Locate every line in the items below that contains the string "pixels" and copy each of those lines.

··· ENTRIES SHOWN

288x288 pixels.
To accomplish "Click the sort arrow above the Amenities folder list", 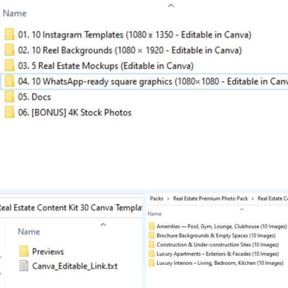I will click(241, 209).
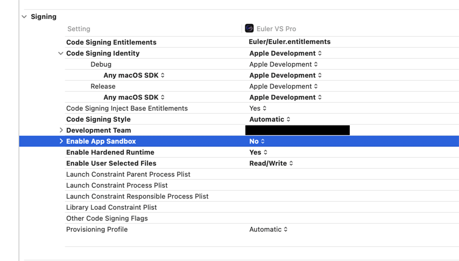Collapse the Code Signing Identity row
Viewport: 459px width, 261px height.
[60, 53]
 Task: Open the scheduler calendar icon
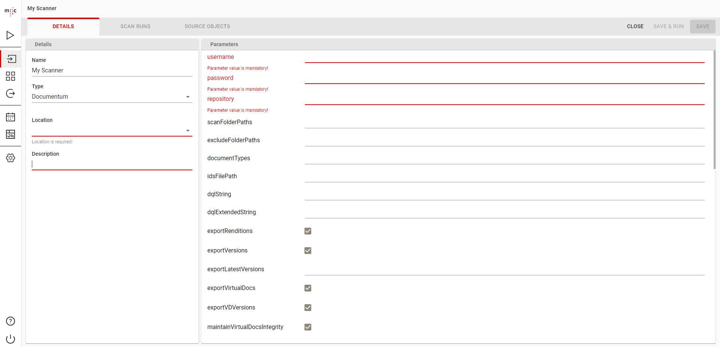click(11, 117)
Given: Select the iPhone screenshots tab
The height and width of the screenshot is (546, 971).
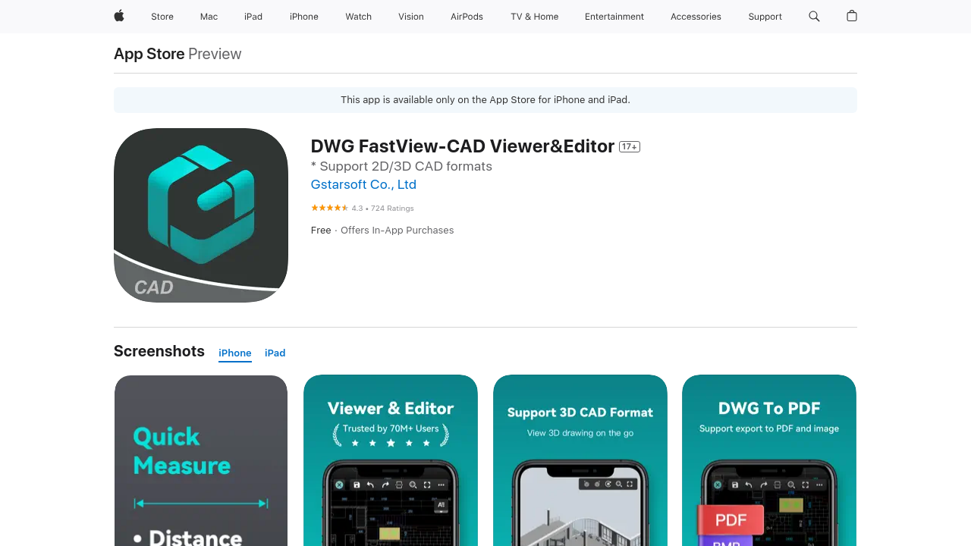Looking at the screenshot, I should pos(234,353).

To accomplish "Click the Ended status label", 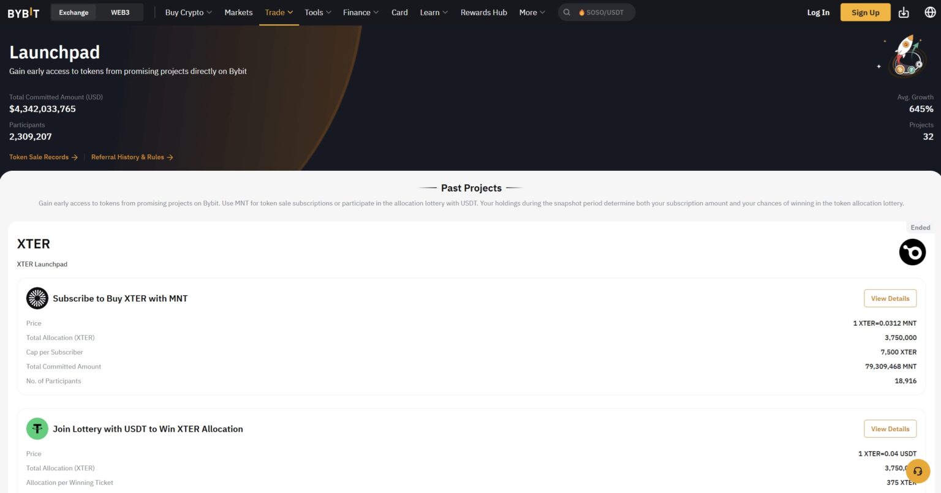I will pos(920,227).
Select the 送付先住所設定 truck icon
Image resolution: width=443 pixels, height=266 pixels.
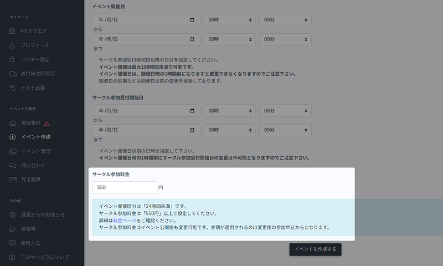tap(13, 73)
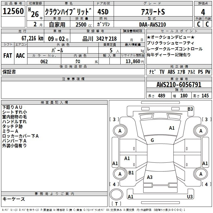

······

● WRITTEN ANSWER
288x288 pixels.
Image resolution: width=443 pixels, height=266 pixels.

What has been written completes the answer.